The answers to this question indicate that one of the advantages of LU decomposition is that the algorithm do not redo the elimination steps.
Why do we insist on storing the factorized form of $L$ and $U$? Why not just save $E$ and $U$, where
\begin{align} Ax = b &\implies EAx = Eb && \text{(multiply both sides by $E$)} \\ &\implies Ux = Eb && \text{(since $EA = U$)} \end{align}
As you can see, we just need to store $U$ and the elimination matrix $E$, so whenever we have a new matrix $b$ on the right-hand side, we can just multiply it out with $E$, and use back-subsitution to solve for $x$. What's advantage of storing $L$ and $U$ over storing $E$ and $U$?
Note that in your case, the matrix $E$ is $L^{-1}$. So one might just go even further and store $U^{-1}$ as well or even $A^{-1}=U^{-1}L^{-1}$.
So why not just store $A^{-1}$? In a word, accuracy. A matrix $A$ has a so-called condition number $\kappa(A)$. The error $\| x_{\rm computed} - x\|$ in solving $Ax = b$ is roughly $\kappa(A)\times 10^{-16}$ in double precision arithmetic (more generally, $10^{-16}$ is roughly the unit roundoff for your floating point number system). However, even when $\kappa(A)$ is large, conventional $LU$ factorization with back- and forward-substitution tends to be backwards stable in the sense that the residual norm is small: $\|Ax_{\rm computed} - b\| \approx 10^{-16}$. In some applications, a small residual is more important than a small error, so this backwards stability is a desirable property.
Unfortunately, if you compute and store $A^{-1} = U^{-1}L^{-1}$, then the computed solution is (usually) no longer backwards stable and the residual is much larger $\|Ax_{\rm computed} - b\| \approx \kappa(A)\times 10^{-16}$. The error $\| x_{\rm computed} - x\|$ is usually of the same magnitude, but is usually a bit larger than if we just did back substitution.
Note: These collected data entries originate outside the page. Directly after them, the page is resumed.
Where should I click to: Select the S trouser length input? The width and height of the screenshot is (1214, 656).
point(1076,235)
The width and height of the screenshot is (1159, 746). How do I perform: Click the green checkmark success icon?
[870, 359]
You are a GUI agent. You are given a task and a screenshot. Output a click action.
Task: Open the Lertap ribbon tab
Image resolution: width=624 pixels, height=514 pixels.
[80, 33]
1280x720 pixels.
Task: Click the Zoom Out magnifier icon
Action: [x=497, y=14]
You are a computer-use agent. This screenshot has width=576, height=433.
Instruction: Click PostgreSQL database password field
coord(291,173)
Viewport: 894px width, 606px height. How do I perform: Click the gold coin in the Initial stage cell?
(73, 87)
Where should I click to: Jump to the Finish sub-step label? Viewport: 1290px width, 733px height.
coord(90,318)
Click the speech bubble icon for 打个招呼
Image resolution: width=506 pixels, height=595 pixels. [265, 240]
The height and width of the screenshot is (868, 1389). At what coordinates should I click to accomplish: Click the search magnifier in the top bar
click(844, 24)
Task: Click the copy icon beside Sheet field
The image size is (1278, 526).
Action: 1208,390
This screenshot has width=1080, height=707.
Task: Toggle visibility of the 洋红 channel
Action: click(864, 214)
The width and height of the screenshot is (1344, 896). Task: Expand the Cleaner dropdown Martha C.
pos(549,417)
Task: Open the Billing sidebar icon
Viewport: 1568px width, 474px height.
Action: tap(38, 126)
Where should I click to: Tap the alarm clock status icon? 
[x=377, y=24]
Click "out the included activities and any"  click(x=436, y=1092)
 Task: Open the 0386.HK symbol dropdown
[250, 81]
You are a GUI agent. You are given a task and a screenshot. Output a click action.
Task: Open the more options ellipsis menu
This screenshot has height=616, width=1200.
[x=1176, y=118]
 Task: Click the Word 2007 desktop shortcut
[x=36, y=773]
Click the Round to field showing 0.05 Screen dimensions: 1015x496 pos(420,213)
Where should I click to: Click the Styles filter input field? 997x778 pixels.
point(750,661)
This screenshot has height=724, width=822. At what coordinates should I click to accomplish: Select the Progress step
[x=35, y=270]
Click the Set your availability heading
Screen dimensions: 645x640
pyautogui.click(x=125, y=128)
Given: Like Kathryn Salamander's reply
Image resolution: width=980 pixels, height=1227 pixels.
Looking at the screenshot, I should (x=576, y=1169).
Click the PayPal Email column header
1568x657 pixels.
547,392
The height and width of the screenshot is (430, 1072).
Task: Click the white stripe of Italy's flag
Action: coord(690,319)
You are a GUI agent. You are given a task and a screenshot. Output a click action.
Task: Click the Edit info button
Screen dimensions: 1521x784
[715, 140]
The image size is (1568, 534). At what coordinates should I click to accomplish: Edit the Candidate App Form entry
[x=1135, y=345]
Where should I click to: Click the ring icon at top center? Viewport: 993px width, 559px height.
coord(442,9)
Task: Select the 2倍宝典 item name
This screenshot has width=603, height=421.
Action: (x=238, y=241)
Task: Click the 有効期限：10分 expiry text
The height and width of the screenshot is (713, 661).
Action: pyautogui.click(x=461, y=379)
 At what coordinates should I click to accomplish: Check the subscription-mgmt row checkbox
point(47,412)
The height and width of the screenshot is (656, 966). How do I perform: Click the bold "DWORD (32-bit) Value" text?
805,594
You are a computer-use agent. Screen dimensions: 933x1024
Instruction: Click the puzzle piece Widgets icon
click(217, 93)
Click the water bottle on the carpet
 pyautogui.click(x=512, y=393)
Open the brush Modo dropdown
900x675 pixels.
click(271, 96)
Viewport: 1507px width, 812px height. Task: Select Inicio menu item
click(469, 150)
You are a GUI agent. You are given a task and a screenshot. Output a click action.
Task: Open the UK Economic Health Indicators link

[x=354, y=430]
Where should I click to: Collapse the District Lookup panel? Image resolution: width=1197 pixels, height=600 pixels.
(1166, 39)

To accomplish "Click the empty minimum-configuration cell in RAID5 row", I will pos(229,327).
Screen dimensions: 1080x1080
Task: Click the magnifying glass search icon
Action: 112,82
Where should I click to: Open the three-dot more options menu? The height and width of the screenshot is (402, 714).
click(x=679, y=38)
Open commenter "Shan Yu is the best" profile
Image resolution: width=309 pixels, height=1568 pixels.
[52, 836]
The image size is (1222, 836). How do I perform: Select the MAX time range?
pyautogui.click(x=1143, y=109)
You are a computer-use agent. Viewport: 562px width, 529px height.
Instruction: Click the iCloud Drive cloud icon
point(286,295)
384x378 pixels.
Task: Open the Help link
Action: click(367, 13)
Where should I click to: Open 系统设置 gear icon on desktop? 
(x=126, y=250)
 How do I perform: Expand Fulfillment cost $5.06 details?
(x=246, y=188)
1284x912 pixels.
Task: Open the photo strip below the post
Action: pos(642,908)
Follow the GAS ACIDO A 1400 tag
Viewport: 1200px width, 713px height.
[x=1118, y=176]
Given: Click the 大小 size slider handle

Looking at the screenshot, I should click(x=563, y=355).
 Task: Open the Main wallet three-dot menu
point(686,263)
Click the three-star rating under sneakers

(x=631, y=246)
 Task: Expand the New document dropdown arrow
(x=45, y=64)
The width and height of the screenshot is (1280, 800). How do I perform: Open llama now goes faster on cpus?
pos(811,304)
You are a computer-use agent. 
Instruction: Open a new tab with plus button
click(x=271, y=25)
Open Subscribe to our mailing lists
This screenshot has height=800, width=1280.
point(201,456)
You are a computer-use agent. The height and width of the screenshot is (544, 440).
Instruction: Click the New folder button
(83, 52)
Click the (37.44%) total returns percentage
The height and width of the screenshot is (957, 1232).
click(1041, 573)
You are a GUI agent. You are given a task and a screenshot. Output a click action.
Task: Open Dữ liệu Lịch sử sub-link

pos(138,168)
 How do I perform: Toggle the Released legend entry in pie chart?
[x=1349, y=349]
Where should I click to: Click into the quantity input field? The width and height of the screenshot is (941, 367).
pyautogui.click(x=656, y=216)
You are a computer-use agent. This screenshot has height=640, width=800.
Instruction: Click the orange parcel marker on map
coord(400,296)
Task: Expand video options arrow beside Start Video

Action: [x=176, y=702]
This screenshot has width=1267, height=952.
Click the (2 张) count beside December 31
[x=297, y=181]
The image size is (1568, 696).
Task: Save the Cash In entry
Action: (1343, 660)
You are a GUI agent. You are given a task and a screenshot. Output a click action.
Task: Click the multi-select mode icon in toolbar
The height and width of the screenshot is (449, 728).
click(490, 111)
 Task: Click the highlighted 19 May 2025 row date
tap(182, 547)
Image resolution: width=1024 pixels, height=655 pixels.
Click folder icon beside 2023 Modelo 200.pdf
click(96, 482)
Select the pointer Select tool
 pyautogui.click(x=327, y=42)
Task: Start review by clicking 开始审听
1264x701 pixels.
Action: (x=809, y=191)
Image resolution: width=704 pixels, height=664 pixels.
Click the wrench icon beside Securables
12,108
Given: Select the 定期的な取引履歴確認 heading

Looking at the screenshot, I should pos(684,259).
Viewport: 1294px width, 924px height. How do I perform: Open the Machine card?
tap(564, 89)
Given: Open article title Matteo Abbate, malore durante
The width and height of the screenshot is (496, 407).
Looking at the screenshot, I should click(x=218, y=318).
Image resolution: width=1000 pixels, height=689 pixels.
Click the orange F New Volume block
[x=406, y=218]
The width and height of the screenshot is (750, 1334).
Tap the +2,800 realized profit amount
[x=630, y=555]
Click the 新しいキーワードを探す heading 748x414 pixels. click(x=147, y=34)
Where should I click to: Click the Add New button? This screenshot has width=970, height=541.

So if we store $E=L^{-1}$, our residual norm will usually be higher. But not higher like $\|Ax_{\rm computed} - b\| \approx \kappa(A)\times 10^{-16}$, but higher like $\|Ax_{\rm computed} - b\| \approx \kappa(L)\times 10^{-16}$. We pay for the condition number of $L$ not $A$. In practice, $L$ is usually fairly well-conditioned even if $A$ is not. For instance, in some tests I did with a randsvd random matrix $A$ with condition number $10^{14}$, the condition number of $L$ computed with partial pivoting is only like $10^2$. So the residual norm is only like $100\times $ larger than with back- and forward- substitution.
There are other reasons to prefer storing $L$ over $E$. For example, if $L$ is a sparse matrix, $E$ may be less sparse and thus more computational costly to multiply by.
You're usually not losing a lot of accuracy or speed by the approach you advocate, but it's not clear exactly what you're gaining by your approach since you are losing something in accuracy by storing $E$ instead of $L$. Unless you're in a setting where you have a good reason to use $E$ instead of $L$ (which do exist), I would suggest sticking with $L$.